Pour l’instant, le modèle ayant réussi la plus belle percée sur le marché européen où les ventes des électriques et hybrides rechargeables ont doublé entre 2019 et 2020, est en partie fabriqué en Chine, mais il n’est pas chinois.

Au palmarès Europe 2020, la Tesla M3 entièrement électrique (500 km
d’autonomie, rechargeable en moins de 30 minutes), produite en Californie et à Shanghai est en 2e position avec 85 713 véhicules vendus, derrière la Renault Zoé à 99 261 exemplaires et devant la ID.3 de Volkswagen à 56 118.

Mais la bataille commerciale et technologique ne fait que commencer dans un secteur en pleine révolution. Récemment on apprenait que Huawei avait investi 1 milliard de $ et engagé 5000 ingénieurs pour son secteur R&D voitures électriques et véhicules sans chauffeur.

Au même moment, le constructeur public BAIC (Beijing 北京汽车) lançait son modèle de luxe Alpha S, incorporant des innovations technologiques mises au point par Huawei qui lui-même coopère avec plusieurs autres constructeurs chinois sur les technologies de la conduite automatique.

Utilisant son système d’exploitation alternatif Harmony OS, Huawei transforme les pare-brises en écrans d’affichage semblables à ceux des avions, et, aux dires de la publicité, propose avec BAIC pour un éventail de prix allant de 60 000 à 66 000 $ des véhicules électriques dont l’autonomie irait jusqu’à 708 km contre seulement 594 km pour les meilleurs modèles de TESLA.

Note(s) :

[1La technologie de la lévitation magnétique a fait l’objet de recherches considérables, mais, à ce stade, ses applications pratiques ont été limitées par le coût, les inquiétudes sur la sécurité et les problèmes techniques. Un véhicule « maglev » roule sur un coussin d’air créé par réaction électromagnétique entre un dispositif embarqué et un autre intégré à la voie.

La propulsion et le freinage sont obtenus en faisant varier la fréquence et la tension du système incorporé dans la voie qui réagit avec des aimants installés sur des véhicules. Initialement deux systèmes ont été développés, l’un en Allemagne et l’autre au Japon.
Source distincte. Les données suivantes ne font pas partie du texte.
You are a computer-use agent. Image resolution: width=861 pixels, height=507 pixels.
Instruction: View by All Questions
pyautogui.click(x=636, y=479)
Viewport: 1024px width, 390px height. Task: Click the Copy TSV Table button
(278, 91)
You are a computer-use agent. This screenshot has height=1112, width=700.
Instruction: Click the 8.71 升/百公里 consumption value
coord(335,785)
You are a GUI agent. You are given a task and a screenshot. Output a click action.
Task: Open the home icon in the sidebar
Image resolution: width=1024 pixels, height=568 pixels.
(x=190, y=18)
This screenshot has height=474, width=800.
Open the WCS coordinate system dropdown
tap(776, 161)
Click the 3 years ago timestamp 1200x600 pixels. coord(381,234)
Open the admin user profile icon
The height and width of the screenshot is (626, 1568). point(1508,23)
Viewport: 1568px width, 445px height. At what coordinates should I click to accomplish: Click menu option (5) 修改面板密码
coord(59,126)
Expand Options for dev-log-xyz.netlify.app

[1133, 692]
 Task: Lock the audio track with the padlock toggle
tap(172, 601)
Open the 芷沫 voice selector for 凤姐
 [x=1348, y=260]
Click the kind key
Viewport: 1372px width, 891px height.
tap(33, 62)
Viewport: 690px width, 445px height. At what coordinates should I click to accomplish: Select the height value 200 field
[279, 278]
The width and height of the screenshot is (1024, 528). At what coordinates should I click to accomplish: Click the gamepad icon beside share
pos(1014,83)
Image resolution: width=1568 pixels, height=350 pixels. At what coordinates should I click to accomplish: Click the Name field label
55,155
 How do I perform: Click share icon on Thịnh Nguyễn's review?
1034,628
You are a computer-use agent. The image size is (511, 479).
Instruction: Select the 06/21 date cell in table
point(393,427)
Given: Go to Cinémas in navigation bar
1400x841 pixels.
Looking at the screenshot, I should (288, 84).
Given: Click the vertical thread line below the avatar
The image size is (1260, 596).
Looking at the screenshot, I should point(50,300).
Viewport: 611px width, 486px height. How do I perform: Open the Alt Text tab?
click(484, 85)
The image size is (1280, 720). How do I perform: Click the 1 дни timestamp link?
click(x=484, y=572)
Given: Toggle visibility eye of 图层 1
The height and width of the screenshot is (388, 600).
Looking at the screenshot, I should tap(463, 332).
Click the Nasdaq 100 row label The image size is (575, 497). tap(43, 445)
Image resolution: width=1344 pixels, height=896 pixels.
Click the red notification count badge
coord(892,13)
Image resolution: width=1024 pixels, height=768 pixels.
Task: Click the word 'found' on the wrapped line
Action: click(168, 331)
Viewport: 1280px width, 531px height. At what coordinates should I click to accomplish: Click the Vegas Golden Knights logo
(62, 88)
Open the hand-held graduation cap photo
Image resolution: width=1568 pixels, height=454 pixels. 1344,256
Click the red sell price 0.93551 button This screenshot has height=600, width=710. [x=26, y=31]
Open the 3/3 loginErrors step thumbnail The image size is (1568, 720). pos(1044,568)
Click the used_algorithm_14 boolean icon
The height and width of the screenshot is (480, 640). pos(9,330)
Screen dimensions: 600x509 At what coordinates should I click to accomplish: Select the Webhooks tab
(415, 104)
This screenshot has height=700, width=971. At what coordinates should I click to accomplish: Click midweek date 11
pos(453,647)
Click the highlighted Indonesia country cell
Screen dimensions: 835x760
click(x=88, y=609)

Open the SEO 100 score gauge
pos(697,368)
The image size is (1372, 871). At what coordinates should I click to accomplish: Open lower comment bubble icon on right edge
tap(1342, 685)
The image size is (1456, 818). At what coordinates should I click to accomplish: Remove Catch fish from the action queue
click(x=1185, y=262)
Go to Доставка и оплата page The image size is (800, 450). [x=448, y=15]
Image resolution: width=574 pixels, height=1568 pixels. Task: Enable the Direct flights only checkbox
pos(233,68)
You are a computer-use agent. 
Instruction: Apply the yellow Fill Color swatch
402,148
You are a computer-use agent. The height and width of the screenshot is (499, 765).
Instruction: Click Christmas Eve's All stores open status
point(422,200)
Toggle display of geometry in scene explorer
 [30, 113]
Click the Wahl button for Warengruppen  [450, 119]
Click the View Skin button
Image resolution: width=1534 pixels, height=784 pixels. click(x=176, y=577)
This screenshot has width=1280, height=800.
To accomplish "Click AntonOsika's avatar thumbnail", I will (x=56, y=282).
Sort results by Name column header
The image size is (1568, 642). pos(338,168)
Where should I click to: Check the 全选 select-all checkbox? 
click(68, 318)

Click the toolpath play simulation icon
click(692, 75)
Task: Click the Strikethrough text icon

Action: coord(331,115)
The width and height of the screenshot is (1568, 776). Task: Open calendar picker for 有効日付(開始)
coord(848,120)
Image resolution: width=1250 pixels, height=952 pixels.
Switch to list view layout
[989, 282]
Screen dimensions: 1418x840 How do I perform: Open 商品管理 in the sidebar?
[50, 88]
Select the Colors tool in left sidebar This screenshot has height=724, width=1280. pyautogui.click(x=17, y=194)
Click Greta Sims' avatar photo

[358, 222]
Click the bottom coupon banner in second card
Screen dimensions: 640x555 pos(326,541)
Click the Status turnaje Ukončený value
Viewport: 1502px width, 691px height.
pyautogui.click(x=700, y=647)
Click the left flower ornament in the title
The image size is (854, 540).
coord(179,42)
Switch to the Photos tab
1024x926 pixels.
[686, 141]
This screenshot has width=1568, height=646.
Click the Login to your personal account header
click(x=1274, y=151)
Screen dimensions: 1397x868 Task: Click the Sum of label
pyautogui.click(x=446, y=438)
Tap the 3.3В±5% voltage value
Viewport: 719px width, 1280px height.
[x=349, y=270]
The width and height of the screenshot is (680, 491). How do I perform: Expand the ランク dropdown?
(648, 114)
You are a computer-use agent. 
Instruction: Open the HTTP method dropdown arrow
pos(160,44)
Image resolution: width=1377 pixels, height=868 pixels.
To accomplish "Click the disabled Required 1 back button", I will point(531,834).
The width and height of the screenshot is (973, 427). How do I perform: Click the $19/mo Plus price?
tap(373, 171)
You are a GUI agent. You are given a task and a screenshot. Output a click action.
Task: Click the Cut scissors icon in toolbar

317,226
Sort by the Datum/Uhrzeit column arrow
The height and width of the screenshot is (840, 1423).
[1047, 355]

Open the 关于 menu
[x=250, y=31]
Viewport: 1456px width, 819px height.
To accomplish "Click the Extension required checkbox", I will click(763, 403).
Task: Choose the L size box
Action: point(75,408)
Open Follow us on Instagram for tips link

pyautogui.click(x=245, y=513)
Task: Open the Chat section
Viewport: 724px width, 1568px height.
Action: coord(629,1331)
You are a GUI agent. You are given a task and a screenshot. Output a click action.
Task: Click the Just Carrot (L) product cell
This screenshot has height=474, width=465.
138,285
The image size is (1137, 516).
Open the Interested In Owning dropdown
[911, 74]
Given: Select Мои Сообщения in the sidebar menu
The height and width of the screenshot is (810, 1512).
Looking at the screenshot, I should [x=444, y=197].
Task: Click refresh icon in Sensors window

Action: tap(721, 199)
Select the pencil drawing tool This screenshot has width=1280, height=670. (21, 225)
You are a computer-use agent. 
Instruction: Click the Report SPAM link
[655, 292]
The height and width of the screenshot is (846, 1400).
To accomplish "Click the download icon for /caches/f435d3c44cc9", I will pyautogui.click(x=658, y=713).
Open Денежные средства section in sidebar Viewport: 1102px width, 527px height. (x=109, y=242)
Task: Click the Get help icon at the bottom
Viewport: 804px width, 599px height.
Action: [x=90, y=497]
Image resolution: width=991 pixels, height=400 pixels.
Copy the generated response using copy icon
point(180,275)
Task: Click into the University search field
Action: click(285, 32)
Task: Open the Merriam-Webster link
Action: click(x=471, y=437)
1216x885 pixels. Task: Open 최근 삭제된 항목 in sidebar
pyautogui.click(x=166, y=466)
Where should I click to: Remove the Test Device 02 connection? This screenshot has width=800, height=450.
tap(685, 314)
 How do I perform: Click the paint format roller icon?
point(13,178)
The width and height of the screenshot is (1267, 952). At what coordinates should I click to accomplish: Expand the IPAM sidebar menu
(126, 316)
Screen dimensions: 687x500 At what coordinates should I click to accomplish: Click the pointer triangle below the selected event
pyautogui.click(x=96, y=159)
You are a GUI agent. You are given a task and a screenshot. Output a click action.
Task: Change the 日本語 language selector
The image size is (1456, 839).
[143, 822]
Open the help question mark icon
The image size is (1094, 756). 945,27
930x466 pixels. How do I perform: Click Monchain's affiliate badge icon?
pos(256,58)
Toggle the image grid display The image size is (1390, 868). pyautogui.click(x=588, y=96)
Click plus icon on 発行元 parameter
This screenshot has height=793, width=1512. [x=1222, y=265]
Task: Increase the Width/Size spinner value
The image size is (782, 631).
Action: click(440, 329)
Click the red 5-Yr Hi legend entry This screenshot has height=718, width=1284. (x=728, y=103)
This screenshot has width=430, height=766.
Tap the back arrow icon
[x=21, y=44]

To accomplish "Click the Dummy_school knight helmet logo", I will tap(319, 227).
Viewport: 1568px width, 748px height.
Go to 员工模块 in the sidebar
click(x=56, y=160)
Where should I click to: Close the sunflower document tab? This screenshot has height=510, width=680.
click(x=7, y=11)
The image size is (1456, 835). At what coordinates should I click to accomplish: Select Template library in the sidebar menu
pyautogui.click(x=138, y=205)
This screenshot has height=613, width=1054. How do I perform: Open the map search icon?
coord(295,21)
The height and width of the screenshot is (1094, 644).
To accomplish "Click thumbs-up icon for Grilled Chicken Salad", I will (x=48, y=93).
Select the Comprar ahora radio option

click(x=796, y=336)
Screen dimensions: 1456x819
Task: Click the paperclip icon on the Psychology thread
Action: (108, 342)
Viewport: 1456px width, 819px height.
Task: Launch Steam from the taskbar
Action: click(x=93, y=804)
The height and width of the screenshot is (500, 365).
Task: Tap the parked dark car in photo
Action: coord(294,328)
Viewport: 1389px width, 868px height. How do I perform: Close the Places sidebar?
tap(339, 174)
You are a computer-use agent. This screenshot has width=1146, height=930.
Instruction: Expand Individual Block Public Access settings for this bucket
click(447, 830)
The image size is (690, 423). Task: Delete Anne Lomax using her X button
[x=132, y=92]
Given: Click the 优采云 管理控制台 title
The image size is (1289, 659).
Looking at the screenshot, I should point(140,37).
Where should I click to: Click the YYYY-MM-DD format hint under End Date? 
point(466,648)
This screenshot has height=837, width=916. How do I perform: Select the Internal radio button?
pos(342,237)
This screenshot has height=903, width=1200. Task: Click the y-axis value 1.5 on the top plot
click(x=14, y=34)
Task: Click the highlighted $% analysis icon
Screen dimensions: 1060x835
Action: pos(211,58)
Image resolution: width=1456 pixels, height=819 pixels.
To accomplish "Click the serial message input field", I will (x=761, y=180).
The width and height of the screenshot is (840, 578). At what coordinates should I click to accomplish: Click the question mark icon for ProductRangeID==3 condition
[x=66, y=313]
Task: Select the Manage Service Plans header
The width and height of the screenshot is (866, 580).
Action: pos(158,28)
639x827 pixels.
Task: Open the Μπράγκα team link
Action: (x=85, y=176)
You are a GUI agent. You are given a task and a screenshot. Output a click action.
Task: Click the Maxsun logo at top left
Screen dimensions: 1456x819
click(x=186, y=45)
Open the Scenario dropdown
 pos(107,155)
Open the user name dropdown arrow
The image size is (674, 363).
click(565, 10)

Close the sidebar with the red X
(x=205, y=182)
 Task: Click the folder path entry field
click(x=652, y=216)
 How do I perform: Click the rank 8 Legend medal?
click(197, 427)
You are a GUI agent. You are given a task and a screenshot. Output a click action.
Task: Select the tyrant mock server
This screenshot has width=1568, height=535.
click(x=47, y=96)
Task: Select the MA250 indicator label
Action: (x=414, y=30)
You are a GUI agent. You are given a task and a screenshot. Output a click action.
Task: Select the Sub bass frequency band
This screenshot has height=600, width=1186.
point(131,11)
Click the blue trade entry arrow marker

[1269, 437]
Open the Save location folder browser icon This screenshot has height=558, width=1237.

Dans le système allemand, une fois sous tension, les électroaimants du train sont attirés par le système ferromagnétique de la voie et soulèvent le véhicule.

La technologie japonaise est en revanche basée sur la répulsion magnétique entre des bobines placés sur la voie et des aimants supraconducteurs à haute puissance refroidis à l’hélium de même polarité équipant le véhicule. Au Japon, déjà en 2003, au cours d’un essai une rame de trois voitures utilisant cette technologie avait atteint une vitesse de 581 km/h.

[2Après les travaux du Franco-américain Emile Bachelet publiés en 1914, l’Allemagne se lança dans le projet « Transrapid » en 1969. Après les déboires politiques liés au surcoût du projet Munich-aéroport et l’accident de 2006 sur la voie d’essai de Lathen, en Basse-Saxe qui tua 23 personnes sur les 29 embarquées pour le test, l’ensemble du site d’essai d’Emsland, 150 km au nord de Dortmund, a été fermé.

[3En 1979, à Hambourg une ligne Maglev où circulait le « Transrapid » avait fonctionné à l’occasion de l’exposition universelle. Une autre ligne dite « M.Bahn » (pour Magnet Bahn) de 1,6 km avait aussi été mise en service à Berlin entre 1989 et 1991. Elle a été fermée après la chute du mur.

La ligne commerciale régulière utilisant cette technologie ayant fonctionné le plus longtemps, comme partie d’un réseau urbain a été opérationnelle entre 1984 et 1995 au Royaume Uni. Sur une distance de moins d’un kilomètre, elle reliait la gare de Birmingham à l’aéroport de la ville. Après une dizaine d’années de service, la multiplication des incidents techniques a conduit à sa fermeture.